A Day in the Life

  • Tim Bowling
    The Heavy Bear. Wolsak and Wynn Publishers Ltd. (purchase at Amazon.ca)
Reviewed by Gisèle M. Baxter

It is tempting to approach Tim Bowling’s fifth novel as a semi-autobiographical male mid-life-crisis narrative, complete with a sprightly, quirky, and much younger potential muse. However, that would be to overlook the way it works as a sort of thought experiment concerning the creative process, a meditation on various forms of literary culture and their engagement with mortality and hope, and a loose collection of precisely observed, often moving prose poems of acute observation. Of course, thought experiments make me think of D. H. Lawrence, who gives this novel its epigraph, which is taken from Sea and Sardinia: “Who would be a father?” Yet that epigraph evokes another modernist figure, James Joyce, and his conclusion to A Portrait of the Artist as a Young Man—“Old father, old artificer, stand me now and ever in good stead”—which sets up one of the preoccupations of Ulysses: the father figure and the burden of the past.

Like Ulysses (though also unlike Ulysses), Bowling’s tale takes the reader, through its protagonist’s perspective, on a daylong adventure that begins rather like A Christmas Carol (despite its summer setting), following a ghost through the window. But Tim Bowling (who shares his name with the author) pursues his adventure in Edmonton, where he works as a college writing instructor, accompanied variously by Buster Keaton (whose silent films have had an enormous impact on his own conception of art and artifice), a talking bear-like creature who is such a clear nod to Delmore Schwartz’s poem (“The Heavy Bear Who Goes with Me,” which gives the novel its title) that Tim names him Delmore and the bear increasingly becomes Schwartz, and a young student named Chelsea.

Chelsea is interesting in that she is reminiscent of, but not—unlike the others—a manifestation of, a specific cultural figure. Tim compares her to Pippi Longstocking, the resourcefully independent, uneducated, rambunctious, good-hearted eternal child figure of Astrid Lindgren’s novels. Stieg Larsson claimed in a rare interview to have imagined Lisbeth Salander in the Millennium novels as a sort of grown-up Pippi. Chelsea seems not quite grown up, despite her resourcefulness, and in some ways functions more as someone who translates the contemporary world for Tim, who seems to be approaching fifty, living more and more in partly nostalgic appreciation of cultural products of the past, and is someone whose eccentricities take him outside his increasingly conventional habits. Chelsea also instigates much of the bizarre action of the narrative, much of which involves the theft of a valuable monkey and teeters between screwball caper comedy and (eventually) sudden, shocking violence, so that I found myself thinking of Jonathan Demme’s 1980s road movie Something Wild. Though Chelsea doesn’t continually reinvent herself as much as the worldlier Audrey/Lulu, and though the novel (mostly) evades the hornet’s nest of a possible romantic angle, her presence enables the novel’s conflation/confrontation of past and present, of creation and reception.

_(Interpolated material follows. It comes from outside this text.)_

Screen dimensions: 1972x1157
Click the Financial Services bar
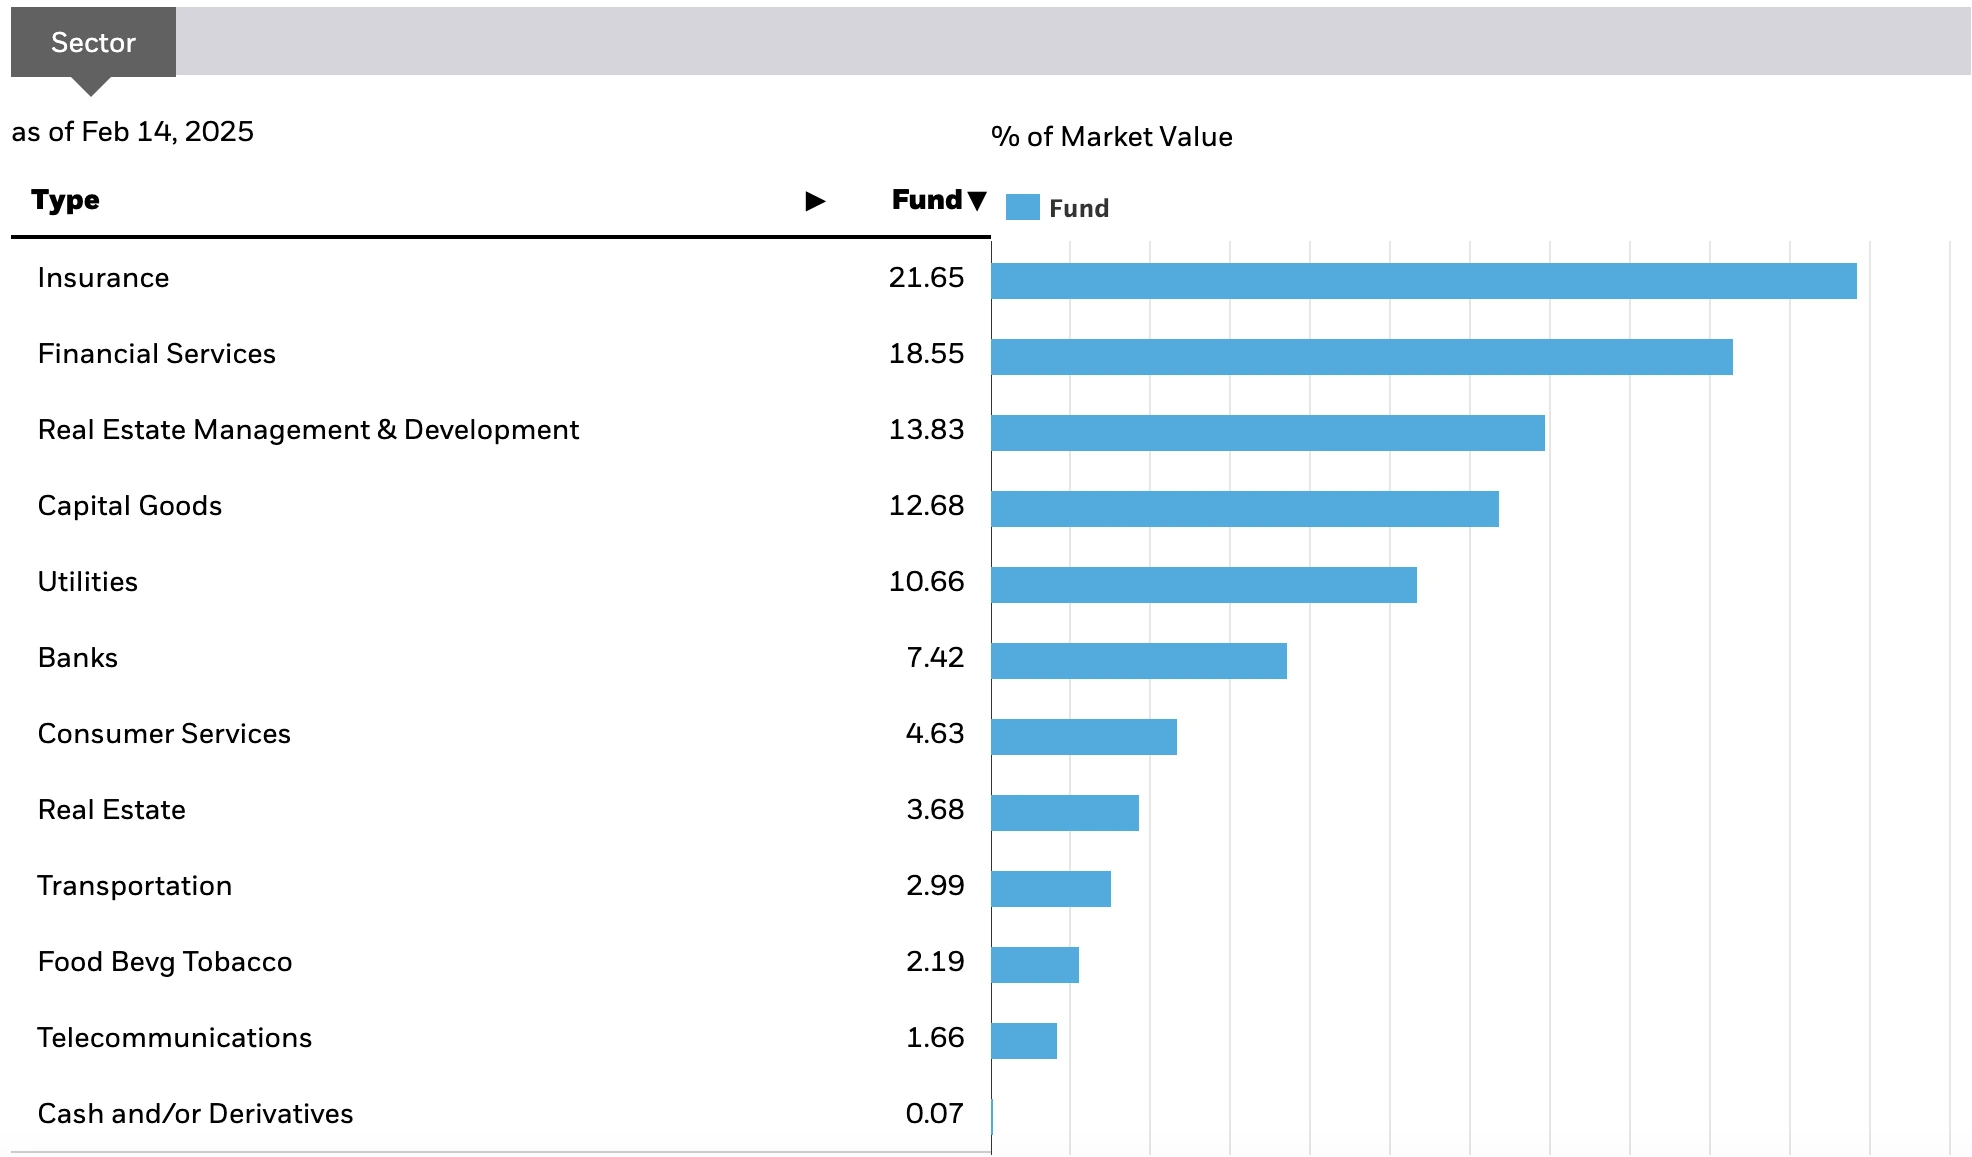[x=1361, y=357]
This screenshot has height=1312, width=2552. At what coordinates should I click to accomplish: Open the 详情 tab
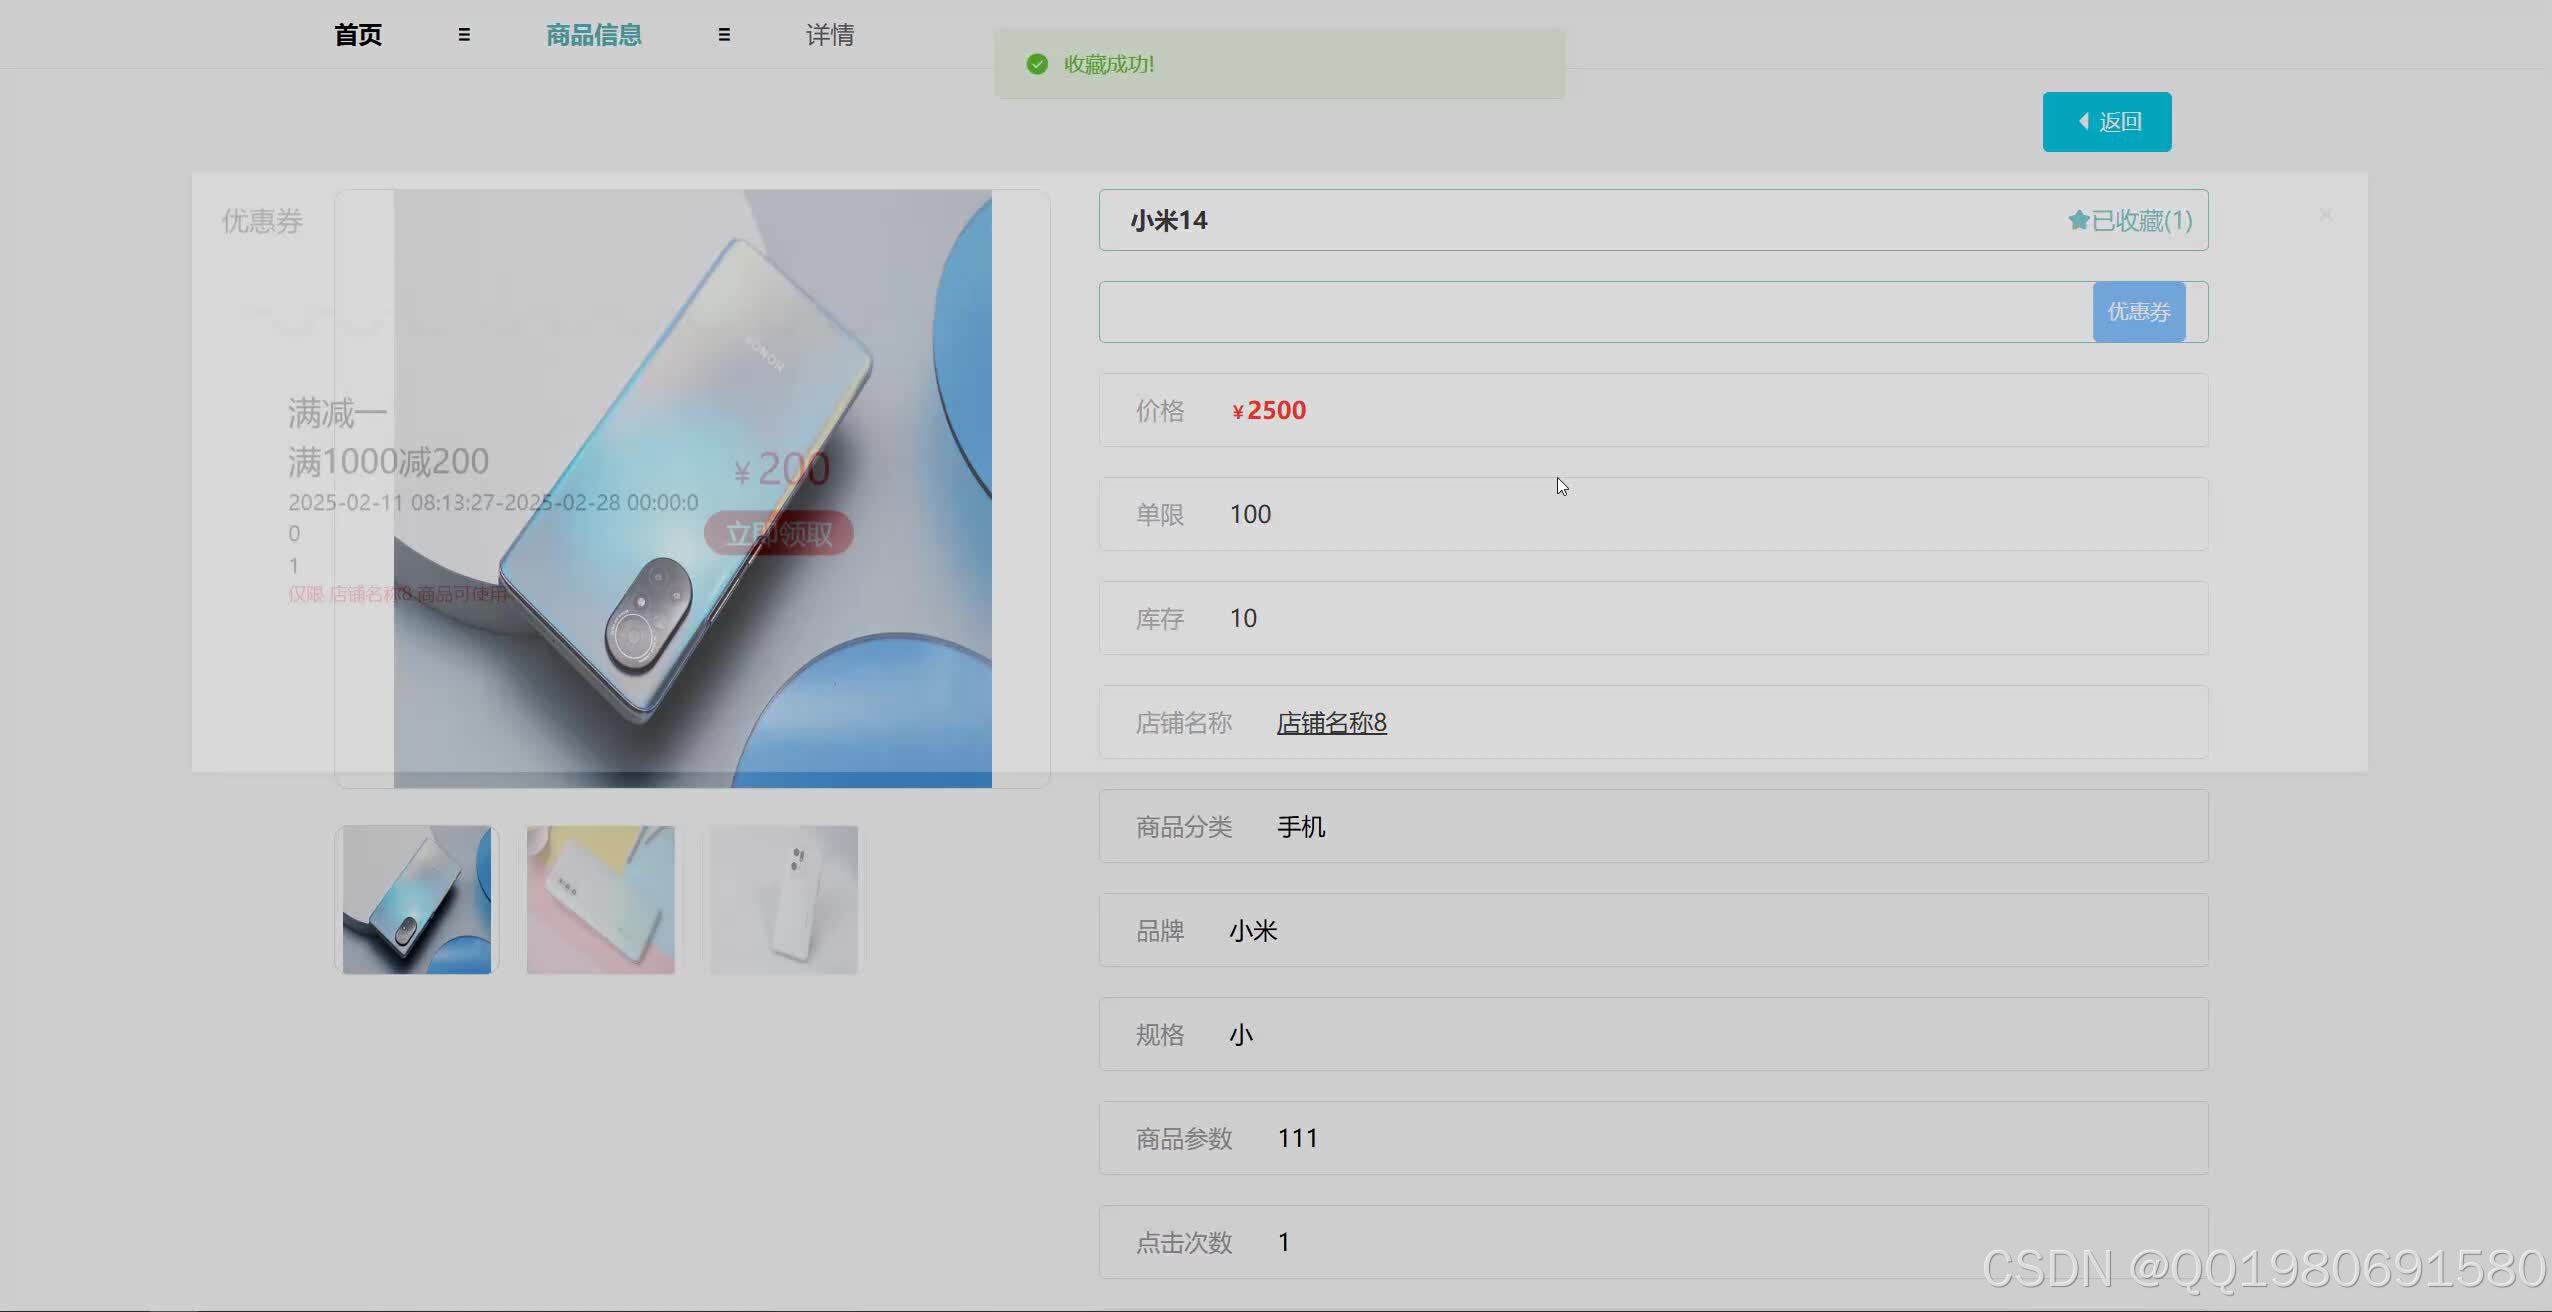click(x=829, y=34)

And in a way, that’s what The Heavy Bear is about: conflation and confrontation, the knife-edge between comedy and tragedy, and the writer’s use of perspective. Its adventure narrates the creative process, ultimately pulling perspective back from the imaginative instigations and cultural knowledge/baggage and raw materials Tim works with throughout his adventure, and suggesting they might yet be put to use, even as mundane “real life” resumes.